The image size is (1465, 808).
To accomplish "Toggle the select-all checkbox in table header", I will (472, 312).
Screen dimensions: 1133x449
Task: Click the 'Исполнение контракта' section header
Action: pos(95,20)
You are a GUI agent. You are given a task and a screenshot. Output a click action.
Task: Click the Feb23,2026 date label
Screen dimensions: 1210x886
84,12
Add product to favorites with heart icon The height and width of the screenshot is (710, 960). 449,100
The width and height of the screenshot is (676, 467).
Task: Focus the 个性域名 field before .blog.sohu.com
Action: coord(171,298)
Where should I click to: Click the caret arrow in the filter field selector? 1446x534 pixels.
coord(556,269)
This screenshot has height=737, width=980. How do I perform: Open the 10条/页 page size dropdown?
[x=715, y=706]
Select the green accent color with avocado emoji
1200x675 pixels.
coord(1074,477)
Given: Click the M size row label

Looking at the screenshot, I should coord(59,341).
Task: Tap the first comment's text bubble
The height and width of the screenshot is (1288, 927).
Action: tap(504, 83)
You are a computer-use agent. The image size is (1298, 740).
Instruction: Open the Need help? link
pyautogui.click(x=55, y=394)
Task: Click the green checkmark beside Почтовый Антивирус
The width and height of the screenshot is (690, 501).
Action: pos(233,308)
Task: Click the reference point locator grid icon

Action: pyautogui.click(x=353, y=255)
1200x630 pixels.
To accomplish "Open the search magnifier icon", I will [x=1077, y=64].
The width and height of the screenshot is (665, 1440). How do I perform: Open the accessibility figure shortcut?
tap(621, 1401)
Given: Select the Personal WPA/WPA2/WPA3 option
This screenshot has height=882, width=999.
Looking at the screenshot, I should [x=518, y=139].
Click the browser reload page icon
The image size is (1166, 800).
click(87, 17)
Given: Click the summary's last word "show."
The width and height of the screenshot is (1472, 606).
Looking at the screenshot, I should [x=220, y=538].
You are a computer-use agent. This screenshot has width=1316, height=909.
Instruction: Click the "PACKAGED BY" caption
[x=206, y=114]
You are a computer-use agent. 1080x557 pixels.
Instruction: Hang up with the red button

§ WHAT IS REQUIRED:
Among the lines above, count those that include the word "computer". Give only the result.

§ SOLUTION TO THE PROBLEM:
3